I’m preparing to teach a class at Florida Atlantic University and one of my talking points will be “look at insurance rates if you want to understand the risk of data loss.” In other words, a risk cannot be unquantifiable if there are insurance companies willing to sell coverage for that risk.
Then it occurred to me that we could calibrate our level of coronapanic to what insurance companies are doing. The media informs us that life expectancy has plummeted in the United States. Healthy young people are being felled by the mighty Delta variant and it is urgent for them to get vaccinated (so that the headline can read “Healthy young vaccinated person killed by COVID-19″? See “Nearly 60% of hospitalized COVID-19 patients in Israel fully vaccinated”).

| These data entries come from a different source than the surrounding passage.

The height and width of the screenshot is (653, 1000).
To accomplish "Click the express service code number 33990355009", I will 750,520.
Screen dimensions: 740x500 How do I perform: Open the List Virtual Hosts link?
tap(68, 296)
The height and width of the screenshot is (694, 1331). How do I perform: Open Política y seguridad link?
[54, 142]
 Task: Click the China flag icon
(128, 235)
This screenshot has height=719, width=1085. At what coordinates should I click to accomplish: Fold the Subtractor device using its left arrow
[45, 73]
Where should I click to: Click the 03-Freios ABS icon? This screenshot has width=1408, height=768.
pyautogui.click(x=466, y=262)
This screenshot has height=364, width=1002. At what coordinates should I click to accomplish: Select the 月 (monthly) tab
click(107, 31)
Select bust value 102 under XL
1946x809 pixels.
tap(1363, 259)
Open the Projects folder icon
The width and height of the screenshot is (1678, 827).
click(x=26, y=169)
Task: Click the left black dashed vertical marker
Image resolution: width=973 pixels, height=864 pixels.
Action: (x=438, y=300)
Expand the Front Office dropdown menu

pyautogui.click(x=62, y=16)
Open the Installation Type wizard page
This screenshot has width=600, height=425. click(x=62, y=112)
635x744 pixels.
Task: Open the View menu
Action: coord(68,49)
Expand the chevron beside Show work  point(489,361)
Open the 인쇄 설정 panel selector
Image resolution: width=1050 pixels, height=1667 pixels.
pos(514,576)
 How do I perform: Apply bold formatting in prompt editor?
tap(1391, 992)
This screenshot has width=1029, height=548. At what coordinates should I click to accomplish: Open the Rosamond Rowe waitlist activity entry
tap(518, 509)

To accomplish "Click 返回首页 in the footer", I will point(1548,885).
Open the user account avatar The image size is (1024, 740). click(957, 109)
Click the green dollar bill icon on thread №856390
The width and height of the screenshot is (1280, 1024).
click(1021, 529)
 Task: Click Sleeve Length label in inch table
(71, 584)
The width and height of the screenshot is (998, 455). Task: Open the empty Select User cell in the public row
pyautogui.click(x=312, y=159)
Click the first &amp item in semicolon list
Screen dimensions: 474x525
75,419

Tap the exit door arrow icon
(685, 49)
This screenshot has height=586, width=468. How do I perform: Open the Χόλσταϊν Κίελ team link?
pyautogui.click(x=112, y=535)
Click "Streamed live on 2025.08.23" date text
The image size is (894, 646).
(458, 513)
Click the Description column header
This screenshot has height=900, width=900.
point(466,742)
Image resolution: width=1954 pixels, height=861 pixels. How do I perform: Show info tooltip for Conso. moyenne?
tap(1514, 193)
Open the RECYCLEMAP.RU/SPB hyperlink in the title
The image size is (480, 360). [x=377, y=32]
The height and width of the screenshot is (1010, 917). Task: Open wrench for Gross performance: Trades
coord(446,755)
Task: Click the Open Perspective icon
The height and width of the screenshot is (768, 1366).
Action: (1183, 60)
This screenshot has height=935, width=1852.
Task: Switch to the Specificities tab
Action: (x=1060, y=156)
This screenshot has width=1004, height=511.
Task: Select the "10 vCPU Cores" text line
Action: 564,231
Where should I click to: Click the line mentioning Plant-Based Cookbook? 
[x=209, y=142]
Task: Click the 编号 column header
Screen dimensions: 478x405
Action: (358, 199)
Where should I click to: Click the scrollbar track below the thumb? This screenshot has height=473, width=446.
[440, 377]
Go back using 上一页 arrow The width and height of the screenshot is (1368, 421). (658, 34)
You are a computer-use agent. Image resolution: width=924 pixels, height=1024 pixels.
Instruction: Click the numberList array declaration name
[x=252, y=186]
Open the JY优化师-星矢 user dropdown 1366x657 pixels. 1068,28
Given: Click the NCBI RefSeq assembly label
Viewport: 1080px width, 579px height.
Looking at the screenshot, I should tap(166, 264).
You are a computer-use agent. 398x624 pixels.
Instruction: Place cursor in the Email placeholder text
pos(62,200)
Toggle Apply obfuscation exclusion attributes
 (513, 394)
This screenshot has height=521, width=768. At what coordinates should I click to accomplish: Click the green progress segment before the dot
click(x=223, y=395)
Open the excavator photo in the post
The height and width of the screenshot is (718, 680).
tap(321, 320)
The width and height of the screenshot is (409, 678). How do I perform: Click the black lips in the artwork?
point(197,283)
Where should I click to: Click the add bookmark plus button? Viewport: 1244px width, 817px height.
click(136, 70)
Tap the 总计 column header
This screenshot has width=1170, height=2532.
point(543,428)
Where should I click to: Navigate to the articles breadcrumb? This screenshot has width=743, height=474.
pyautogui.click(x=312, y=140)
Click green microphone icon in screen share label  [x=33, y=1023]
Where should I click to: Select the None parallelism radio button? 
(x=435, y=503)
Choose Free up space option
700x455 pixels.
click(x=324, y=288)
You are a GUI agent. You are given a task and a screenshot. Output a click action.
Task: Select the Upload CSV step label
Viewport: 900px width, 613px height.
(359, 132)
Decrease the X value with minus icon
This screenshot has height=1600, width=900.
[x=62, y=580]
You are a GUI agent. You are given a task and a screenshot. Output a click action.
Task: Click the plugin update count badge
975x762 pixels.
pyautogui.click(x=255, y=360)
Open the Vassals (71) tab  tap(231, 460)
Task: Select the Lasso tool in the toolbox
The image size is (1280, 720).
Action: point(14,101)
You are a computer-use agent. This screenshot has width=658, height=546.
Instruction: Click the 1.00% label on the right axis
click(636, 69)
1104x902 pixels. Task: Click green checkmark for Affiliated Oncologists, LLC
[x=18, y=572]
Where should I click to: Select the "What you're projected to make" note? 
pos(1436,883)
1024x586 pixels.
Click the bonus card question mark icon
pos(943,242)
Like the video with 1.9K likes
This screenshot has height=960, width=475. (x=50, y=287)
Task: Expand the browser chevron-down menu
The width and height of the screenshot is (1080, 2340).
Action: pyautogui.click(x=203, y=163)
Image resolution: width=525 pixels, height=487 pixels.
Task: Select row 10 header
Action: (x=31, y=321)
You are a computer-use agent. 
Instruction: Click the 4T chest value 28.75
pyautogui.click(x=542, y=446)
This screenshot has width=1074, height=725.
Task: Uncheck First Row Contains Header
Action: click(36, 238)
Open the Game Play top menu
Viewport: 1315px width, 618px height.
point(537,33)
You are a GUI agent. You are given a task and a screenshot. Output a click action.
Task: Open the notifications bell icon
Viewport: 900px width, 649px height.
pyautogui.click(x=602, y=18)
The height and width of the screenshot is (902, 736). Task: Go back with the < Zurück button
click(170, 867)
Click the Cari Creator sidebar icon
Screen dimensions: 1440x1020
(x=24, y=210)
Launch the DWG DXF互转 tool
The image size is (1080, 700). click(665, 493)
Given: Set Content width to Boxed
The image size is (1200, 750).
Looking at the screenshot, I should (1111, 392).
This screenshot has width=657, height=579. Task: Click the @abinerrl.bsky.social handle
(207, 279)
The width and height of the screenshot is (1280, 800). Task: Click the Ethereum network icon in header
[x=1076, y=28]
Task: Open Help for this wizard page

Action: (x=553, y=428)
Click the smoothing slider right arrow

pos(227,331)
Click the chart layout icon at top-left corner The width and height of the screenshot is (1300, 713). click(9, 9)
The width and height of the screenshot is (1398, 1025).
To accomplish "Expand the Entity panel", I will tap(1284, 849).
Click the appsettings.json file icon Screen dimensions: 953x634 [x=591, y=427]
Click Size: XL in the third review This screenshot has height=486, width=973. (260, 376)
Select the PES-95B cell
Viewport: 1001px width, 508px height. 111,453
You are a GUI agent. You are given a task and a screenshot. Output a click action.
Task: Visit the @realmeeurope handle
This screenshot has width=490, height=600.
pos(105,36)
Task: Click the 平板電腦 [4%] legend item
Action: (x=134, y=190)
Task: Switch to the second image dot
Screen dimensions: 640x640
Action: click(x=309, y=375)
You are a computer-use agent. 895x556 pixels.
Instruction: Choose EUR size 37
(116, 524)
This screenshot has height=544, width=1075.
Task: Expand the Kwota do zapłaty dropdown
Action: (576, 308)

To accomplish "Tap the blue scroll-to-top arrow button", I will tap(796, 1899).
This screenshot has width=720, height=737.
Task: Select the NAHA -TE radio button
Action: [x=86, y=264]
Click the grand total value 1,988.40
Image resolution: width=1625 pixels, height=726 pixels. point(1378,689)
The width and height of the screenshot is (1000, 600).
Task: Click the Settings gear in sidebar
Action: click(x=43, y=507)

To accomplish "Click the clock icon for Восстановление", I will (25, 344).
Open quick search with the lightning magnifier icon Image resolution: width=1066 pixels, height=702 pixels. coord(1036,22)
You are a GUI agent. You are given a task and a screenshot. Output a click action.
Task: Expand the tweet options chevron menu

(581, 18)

Insurance companies do have a health screening procedure for their larger policies, e.g., trying to exclude those with heart conditions, morbid obesity, etc. If COVID-19 is a significant risk for those the insurance companies consider “healthy” then rates have surely gone up, right?
“Has COVID-19 made life insurance more expensive? These researchers say they have the answer” (MarketWatch, December 2020):
The coronavirus pandemic has produced grim numbers that keep rising, like case counts, hospitalization rates and deaths.
But there’s [one] that hasn’t increased this year: the cost of life insurance.
“We find limited evidence that life insurance companies increased premiums or decreased policy offerings due to COVID-19,” researchers said Monday in a study analyzing more than 800,000 life insurance-policy quotes from almost 100 companies between 2014 and October 2020.
University of Kentucky and Illinois State University economists did discover fewer policies being extended to the oldest of potential policyholders, above age 75. But even then, the cost of those premiums did not noticeably increase.
How are we able to sustain our high level of panic if the insurance companies aren’t adjusting their rates?